Friday, May 13, 2011


It had been raining non-stop for days. Finally a break in the weather appeared... so the race was on, to cut the grass. It would be the first cutting of the season. Ankle deep, the job needed to get done before the rain started up again. Wouldn’t you know it, the lawnmower battery was dead. This meant I had to jumpstart it. To do that... I had to rearrange the cars in the driveway, so I could position one close enough to the lawnmower, which was buried inside the garage. I also needed to make room on that driveway apron, for the lawnmower... once it was ready to go. So I got in my STRATUS. This was the first time I’ve driven it since the automobile accident, a month or more ago. I hastily backed out of the driveway and pulled it into the grassy Boulevard, where we park during the summer, which is opposite my house. That’s when I got a funny feeling in the pit of my stomach. My tires had sunk into mud, about 8 inches deep. I couldn’t believe it. I wanted to scream. I guess I should have known better, because of the wet weather. That car must be jinxed? I left it there. No time for a hissy-fit. I’d deal with it after I got the battery of the lawnmower running. I used the van to jumpstart it. It took about 45 minutes to cut the grass, once the mower was up and running. Thank goodness our lawn wasn't as soft and muddy, as the Boulevard. With that job behind me... I needed to address the car in the mud, out there... before the thunderstorms rolled in, and made a bigger mess. I called AAA. They immediately sent someone here to tow the car back out to the street, where I could get traction. Thank goodness my membership covers such things. Car’s now gingerly sitting in the driveway, anticipating my next move. I’m NOT touching it. Too scared of what’ll happen next? Meanwhile, since I've made HUGE ruts in the Boulevard.... they are going to need to be filled in with topsoil and later, grass seed. Those bags of dirt and seed weigh 50 lbs. Not an easy task for this old timer. But one I'm going to have to tackle soon. It's always something.

Friday, May 6, 2011



I’m not a gambling woman. You won’t find me frequenting casinos or playing poker. Betting is out of my league, except for the occasional lottery ticket. No use throwing good money after bad. But three times a year… from the beginning of May until early June… we get a hankering for horses, at our house. This historic sport dominates our weekends. We become glued to the television set watching The Kentucky Derby, The Preakness and Belmont Stakes. You see horse racing is in my blood. My dear departed grandfather was more than familiar with a race track. He used to play the ponies, in years gone by. An admirable hobby. One of my earliest memories... is seeing him with a pencil, stuffed behind his ear, and a racing form in his hand. Just like him… my hubby and I try to pick the ponies, the day of the races. Instead of relying on the newspaper, like grandpa used to do… we scour the Internet looking for details on the horses, their owners, trainers and jockeys. We compile the data, print out the odds, and pick our favorites for the big day. We're in it, to WIN... but NO CASH exchanges hands. We do this for BRAGGING RIGHTS only. And we do it for FUN. On Derby Day, I follow tradition and wear a hat, downing a cocktail or two. But please... no Mint Julips, we hate them. Sorry Kentucky. During The Preakness, I lament about Black-Eyed Susans not really being in season. They use daisies with painted centers. My heart aches when I hear Maryland, My Maryland… it reminds me of home.
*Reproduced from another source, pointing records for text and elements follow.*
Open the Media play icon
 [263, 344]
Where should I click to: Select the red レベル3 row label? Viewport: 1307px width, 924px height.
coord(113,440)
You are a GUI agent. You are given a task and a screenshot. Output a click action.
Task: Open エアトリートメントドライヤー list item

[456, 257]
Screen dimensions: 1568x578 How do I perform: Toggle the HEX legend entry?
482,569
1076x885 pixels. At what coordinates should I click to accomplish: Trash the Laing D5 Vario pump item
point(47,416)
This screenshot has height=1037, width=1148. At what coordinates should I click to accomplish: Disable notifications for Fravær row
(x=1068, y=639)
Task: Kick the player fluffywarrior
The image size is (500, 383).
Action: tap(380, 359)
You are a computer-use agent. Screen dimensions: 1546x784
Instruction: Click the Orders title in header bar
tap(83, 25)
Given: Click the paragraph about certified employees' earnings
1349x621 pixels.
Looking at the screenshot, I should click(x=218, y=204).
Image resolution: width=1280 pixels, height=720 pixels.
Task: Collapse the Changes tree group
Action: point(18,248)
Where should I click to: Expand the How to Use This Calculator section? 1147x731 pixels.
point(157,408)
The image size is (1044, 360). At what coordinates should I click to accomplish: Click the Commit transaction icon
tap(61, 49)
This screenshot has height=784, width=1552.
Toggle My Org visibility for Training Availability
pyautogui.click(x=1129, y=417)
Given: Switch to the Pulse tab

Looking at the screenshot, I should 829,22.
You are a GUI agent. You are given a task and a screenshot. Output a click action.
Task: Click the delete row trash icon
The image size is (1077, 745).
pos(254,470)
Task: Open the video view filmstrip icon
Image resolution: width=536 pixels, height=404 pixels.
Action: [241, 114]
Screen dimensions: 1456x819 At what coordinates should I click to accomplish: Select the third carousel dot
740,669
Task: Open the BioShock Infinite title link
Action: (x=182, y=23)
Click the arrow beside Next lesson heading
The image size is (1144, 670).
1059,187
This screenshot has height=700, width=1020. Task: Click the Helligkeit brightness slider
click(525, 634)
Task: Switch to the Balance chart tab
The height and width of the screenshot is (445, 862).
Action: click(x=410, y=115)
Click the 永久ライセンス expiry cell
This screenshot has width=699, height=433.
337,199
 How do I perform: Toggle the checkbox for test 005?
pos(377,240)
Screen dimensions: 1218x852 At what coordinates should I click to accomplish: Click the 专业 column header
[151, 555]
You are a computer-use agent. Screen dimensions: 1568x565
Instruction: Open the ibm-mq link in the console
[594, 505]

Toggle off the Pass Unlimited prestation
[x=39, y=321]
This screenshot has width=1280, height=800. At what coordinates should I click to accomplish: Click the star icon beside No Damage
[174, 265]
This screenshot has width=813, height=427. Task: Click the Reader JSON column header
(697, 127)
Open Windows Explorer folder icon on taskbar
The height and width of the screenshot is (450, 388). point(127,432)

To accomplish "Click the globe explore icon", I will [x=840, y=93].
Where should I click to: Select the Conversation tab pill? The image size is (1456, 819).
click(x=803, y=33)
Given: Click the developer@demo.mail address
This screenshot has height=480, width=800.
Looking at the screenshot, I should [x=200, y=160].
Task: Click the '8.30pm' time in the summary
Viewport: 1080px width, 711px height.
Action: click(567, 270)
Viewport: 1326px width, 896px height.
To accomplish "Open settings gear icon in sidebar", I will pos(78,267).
Then, we anxiously wait to see the weathervane on top of the Old Clubhouse Replica, get painted with the winner’s colors. When The Belmont Stakes finally rolls around, a few weeks later... we already know... whether or not, there’s a contender for The Triple Crown. And we know... that this is the last leg of the season, for us... so we can’t help being a little melancholy, as we belt out the lyrics to New York, New York. This is it. Game On! “Start spreading the news”… “ To the VICTOR go the spoils“… to the LOSER… there’s always Horse Racing next year.